There is an ongoing technological revolution that makes scientists faster and easier to see molecules that undermine human health – and possibly fight the problem.
The “resolution revolution” involves cryo-electron microscopes, whose still improved detectors and software produce three-dimensional images in unprecedented details, helping drug manufacturers.
They reveal so precise details that the biologist Andrew Ward, from Scripps Research to La Jolla, California, was able to highlight the Achilles heel of several types of coronavirus in the images he produced in 2016-2017.
The weaknesses he called? Spike Proteins – The now familiar elements that allow these viruses to infect cells.
This helped the manufacturers of medication, namely exactly what targets when Sars-Cov-2-The coronavirus that causes COVID-19-emerged at the end of 2019.
Ward produced an even clearer snapshot in proteins in 2020, helping scientists more to create vaccines.
With additional help from him, effective vaccines were quickly produced.

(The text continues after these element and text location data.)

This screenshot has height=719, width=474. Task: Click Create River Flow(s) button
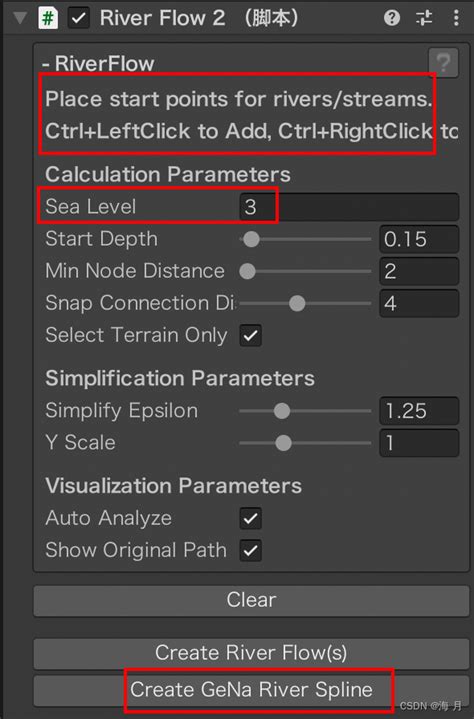[251, 653]
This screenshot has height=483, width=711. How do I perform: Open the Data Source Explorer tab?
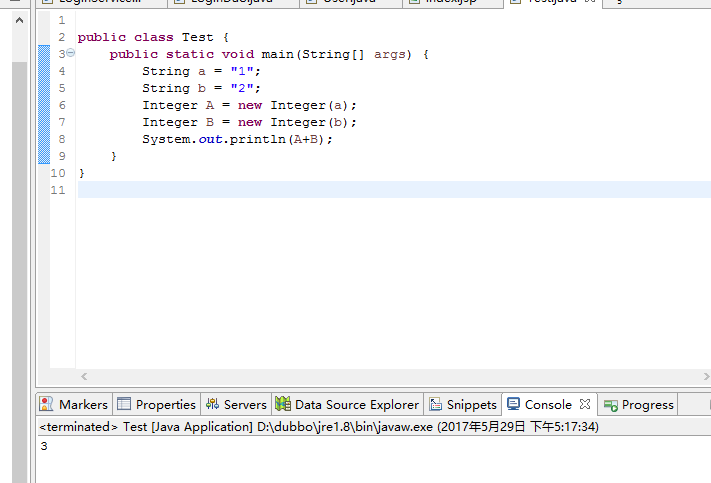pos(356,405)
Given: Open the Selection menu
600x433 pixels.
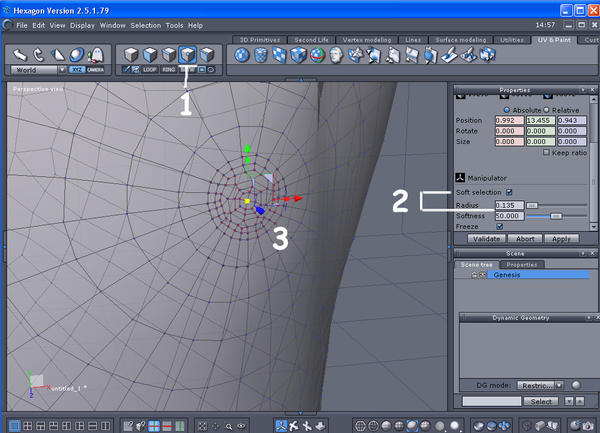Looking at the screenshot, I should tap(147, 24).
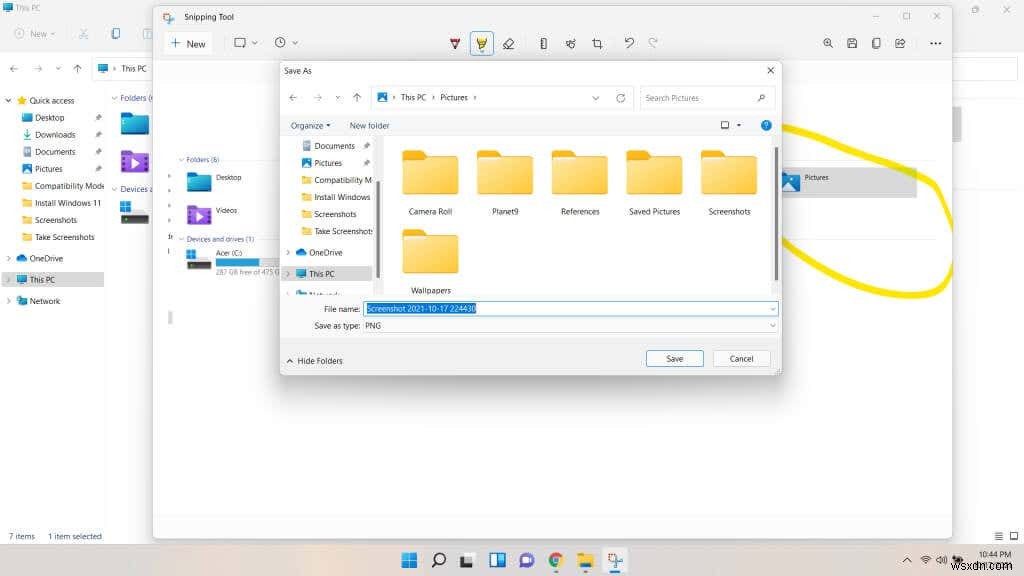
Task: Toggle the Ruler tool
Action: tap(543, 43)
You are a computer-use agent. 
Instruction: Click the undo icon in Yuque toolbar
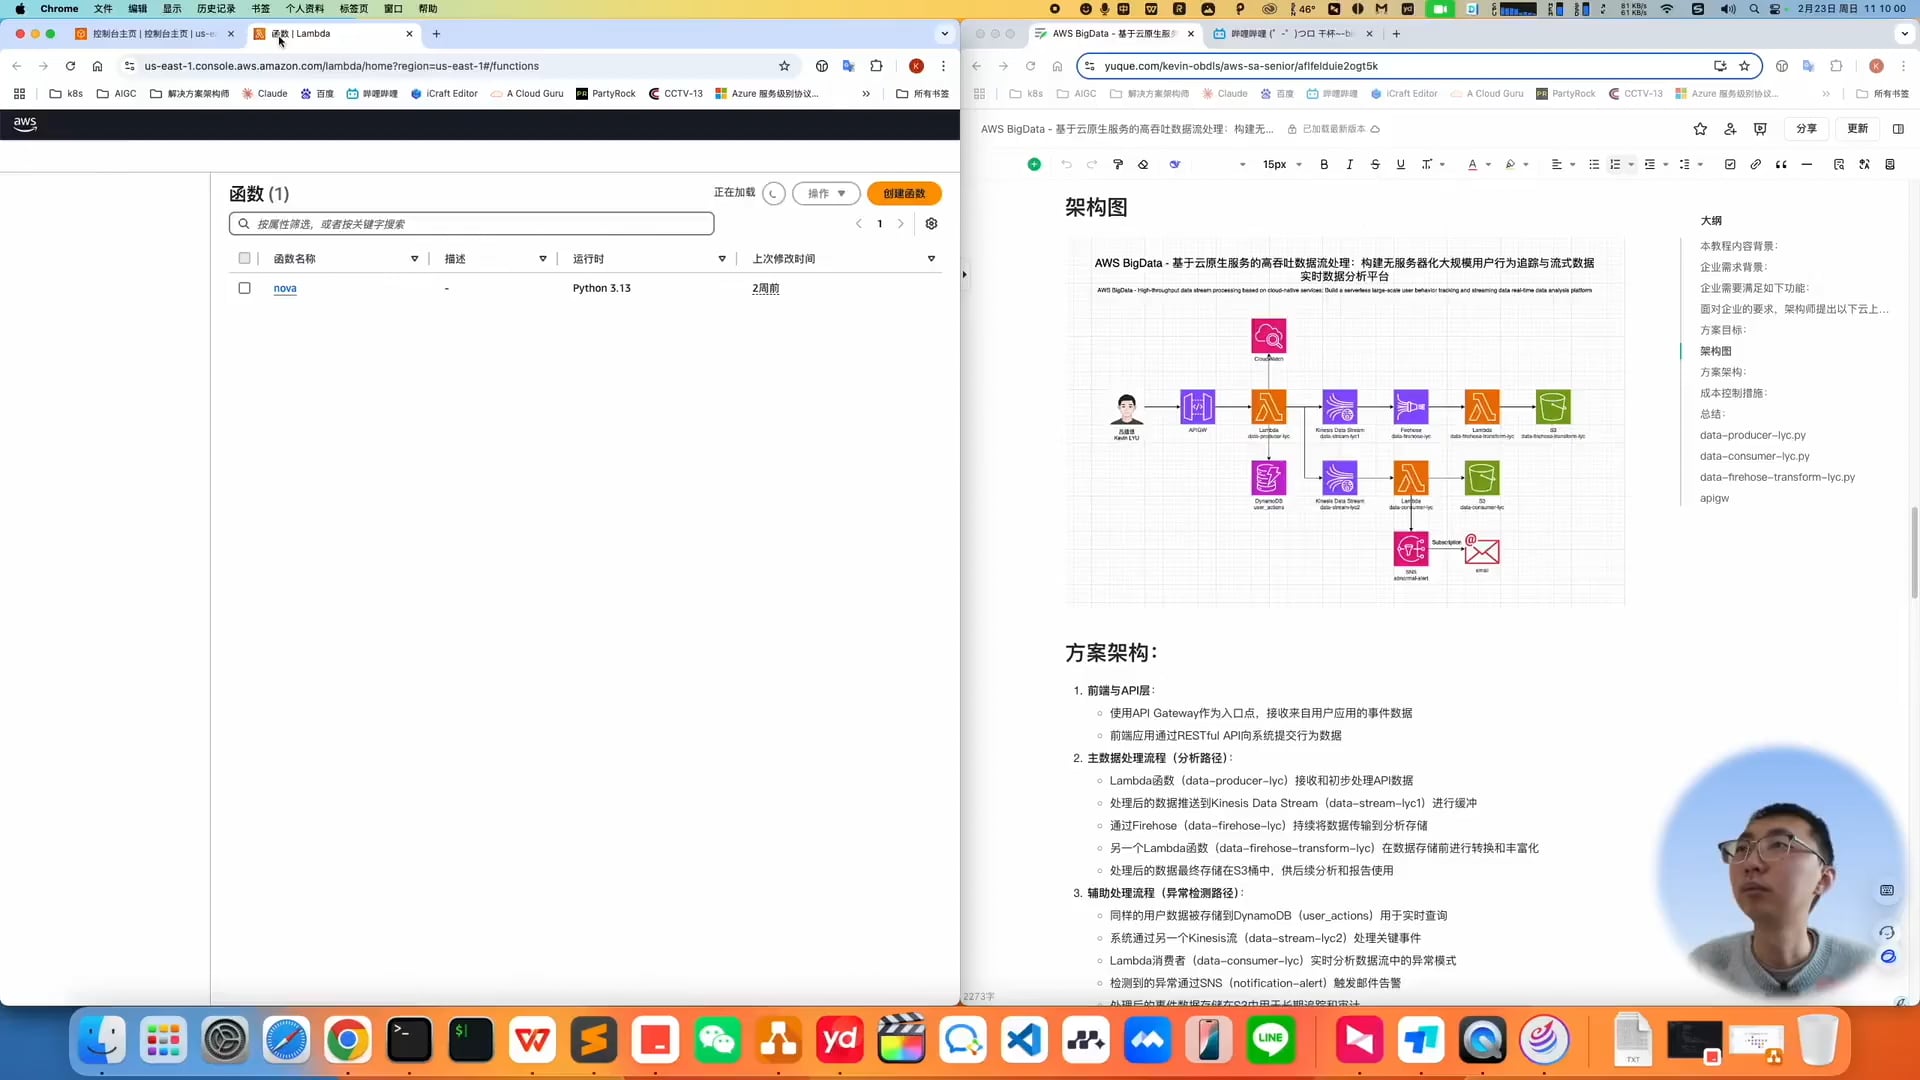[1066, 164]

“It was just the start,” said Ward. “Now this technology opens doors that help us understand the roots of diseases such as cancer and neurodegeneration, including Alzheimer’s disease.”

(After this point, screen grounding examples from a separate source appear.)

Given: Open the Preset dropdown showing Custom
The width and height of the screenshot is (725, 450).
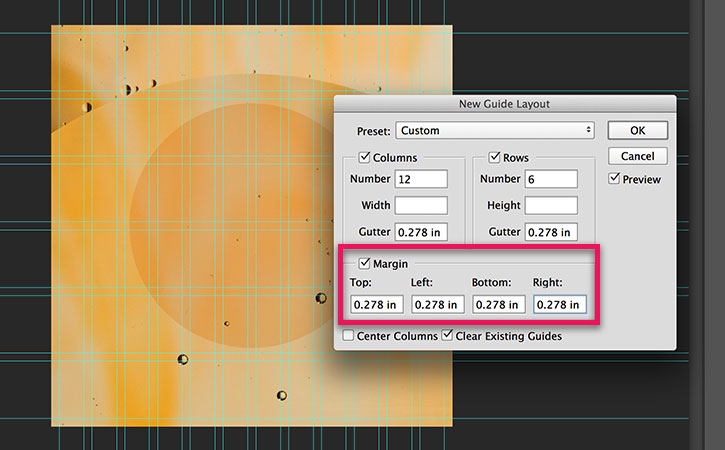Looking at the screenshot, I should [495, 130].
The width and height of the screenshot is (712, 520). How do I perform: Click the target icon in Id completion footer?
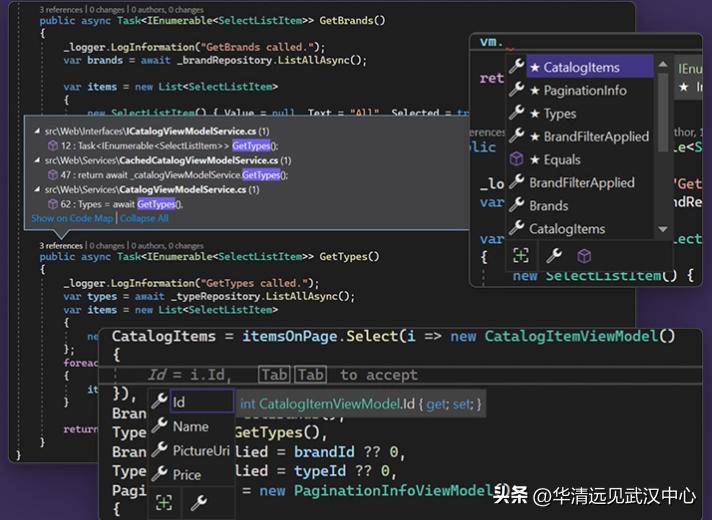tap(164, 503)
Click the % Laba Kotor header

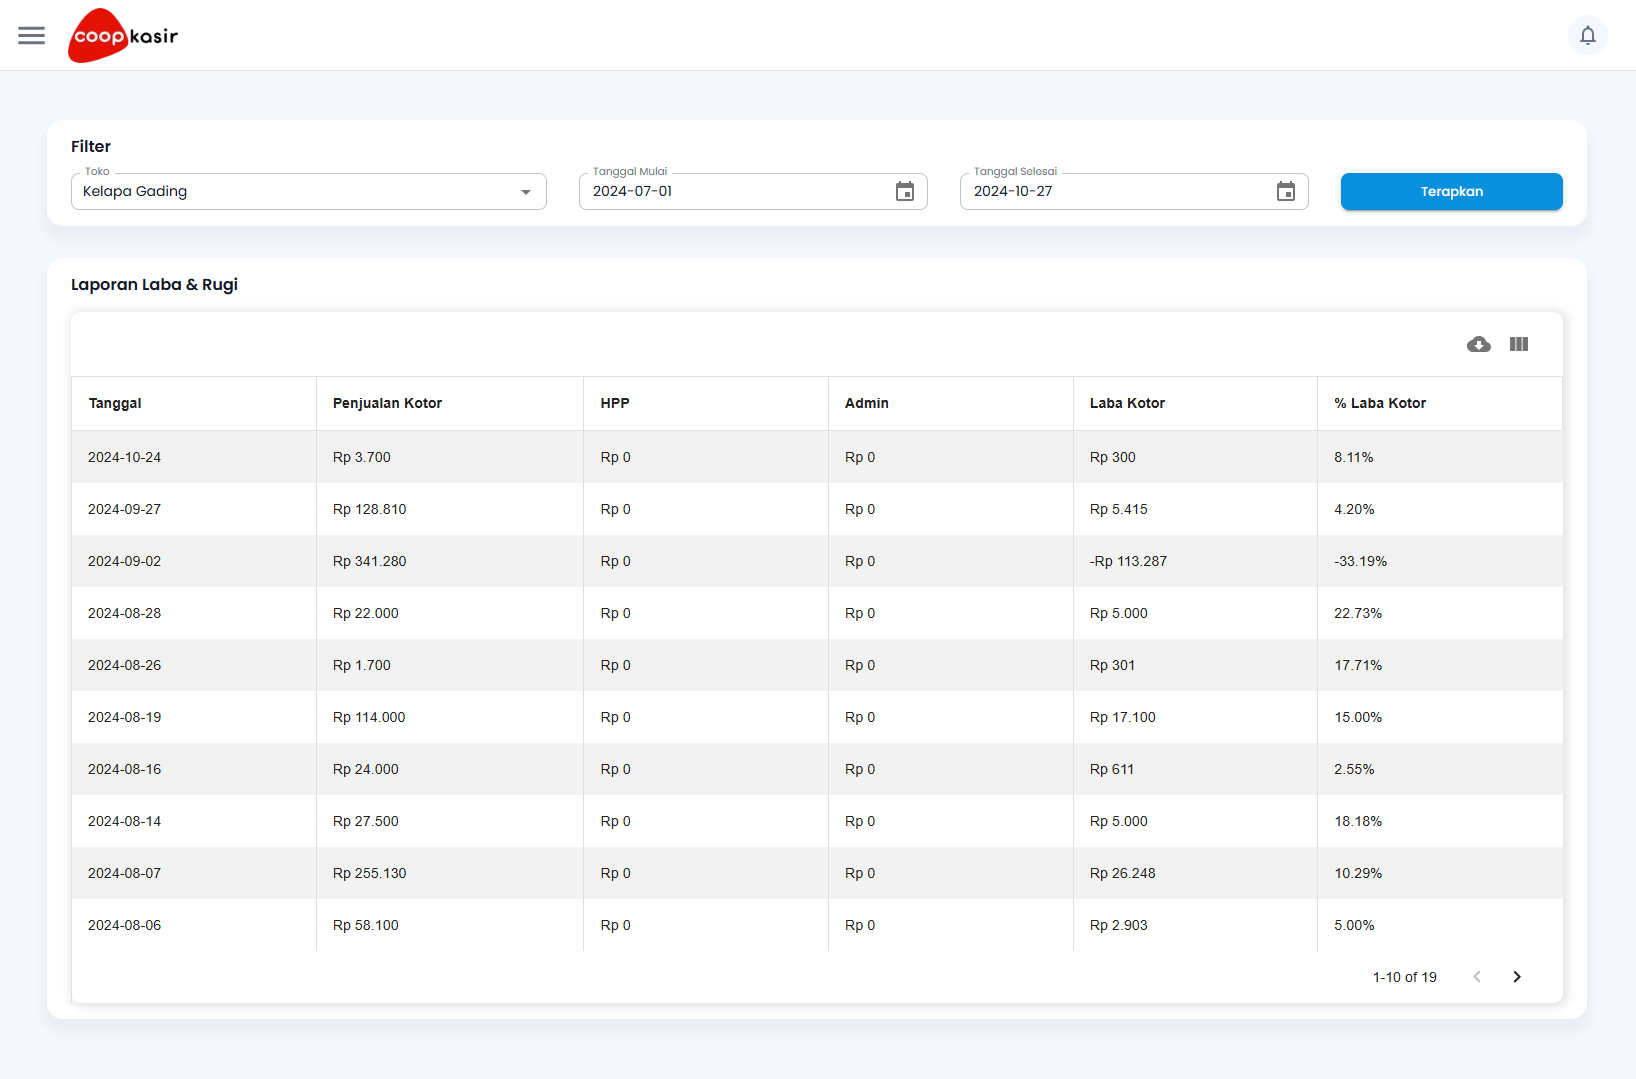(1379, 404)
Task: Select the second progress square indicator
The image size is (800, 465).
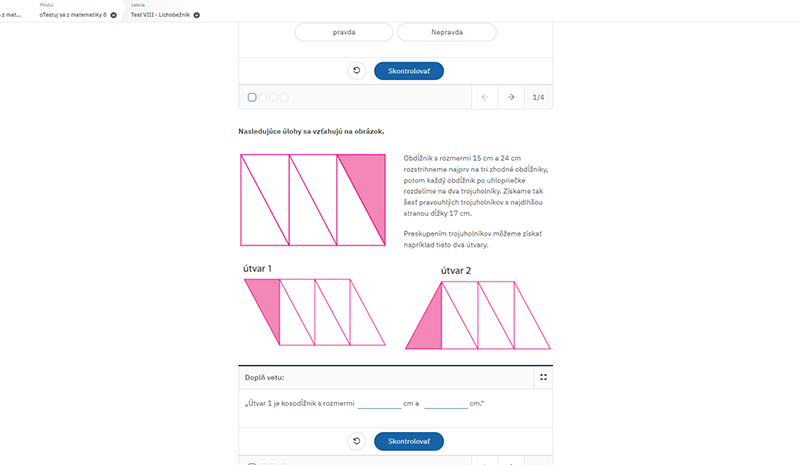Action: (x=263, y=97)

“It regularly allows us to see the smallest machines in life – proteins, viruses and atoms they combine – with breathtaking clarity,” he added.
Research is not widely known to the public, in part because it is difficult to design how a microscope – not to mention that 10 feet high – can make a molecules’ moving gel, exposing their structure and their objective.
Ward offered a simple analogy to explain the question.
“Imagine entering a dark room,” he said. “You can almost say where the furniture is and see the dark contours of a sofa or a table. But once the lights are lit, you can view the color, texture, size and fine details. ”
This is what cryo -electric microscopes do – and with high speed.
Ward could only produce 200 images per day when he won his doctorate in scripps from 2003 to 2008, while he used a much less powerful cryo-electronic microscope type. And there was only access to the day or two every month.
Today, it can generate 1,500 images per second on Titan Krios, the largest and most powerful of the seven cryo-electron microscopes of scripps.
If you could stack the images he takes during a six-hour period, they would get up as high as Mount Everest, said Ward, who collaborated with institutes on Sars-Cov-2, Lassa, VIH, malaria and H5N1 bird flu.
With the unknown eye, the images seem weird. Some resemble a bumpy and frozen lava, other crumpled Christmas crowns. Still others look like knotty cords on old fixed phones.
But their importance is understood by scientists, especially those focused on preparing the world to the pandemic which could then come.
It is a bit of luck that Ward is a rising star in an institute that has helped develop more than 15 drugs and treatments approved by the FDA, including Humira, which is used by people with arthritis.
He was interested in science outside of Boston – less when he entered Duke University in the first year.
Things quickly changed when he took a job of work in a campus laboratory, where cellular biologists Michael and Mary Reedy have let tinn. Before a long time, Ward helped build the components of the cameras and microscope detectors, and was dazzled by what they could do.
“I started to see molecules and atoms,” Ward said 46 years old. “It sort of blows you to follow things to this resolution.”
Electron microscopes have existed since the 1930s, and they have played a vital role in the revelation of the protein and virus structure and how they work. But the instruments started to enter their current golden age only about 2001, the year when the district arrived at Scripps as a laboratory technician.
The advances have mainly reached the past decade, strongly improving the resolution of the image and allowing scientists to see individual atoms. Software has also facilitated molecules to interact with potential drugs, helping to determine which should go to large -scale clinical trials.
Boom, locally and in the world, has not gone unnoticed. In 2017, three European scientists won the Nobel Prize in chemistry for helping to transform cryo-electrons microscopes into essential tools to explore the life sciences.
Ward says he is happy to be in the background. But he has become a leader in the field – mainly by using Titan Krios.
“Big Daddy”, as Ward calls it, is very sensitive. The imposing microscope is seated on stabilizers to prevent something as simple as a door slammed to produce vibrations that could spoil the image taking. It works in silence for the same reason.

In clear terms, the microscope freezes organic samples, then strikes them with bundles of electrons that create images.
“Once you see the layout of atoms, the connectivity of molecules, you can become an engineer,” said Ward. “You can move things and manipulate the constituent elements of life to make new therapies and vaccines that have a much higher probability of success compared to engineering without plans.
“We have accelerated the choice process of the one that should be a blow, or not, for clinical trials,” said Ward.
This does not mean that scientists are about to flood the market with new prevention means.
“Potential vaccines will have to go collectively from five to seven years of trials in humans,” he added. “But we no longer shoot in darkness or no longer rely on empiricism.
“We can now shine a light – or rather a very powerful bundle of electrons – on research on vaccines in scientific driving.”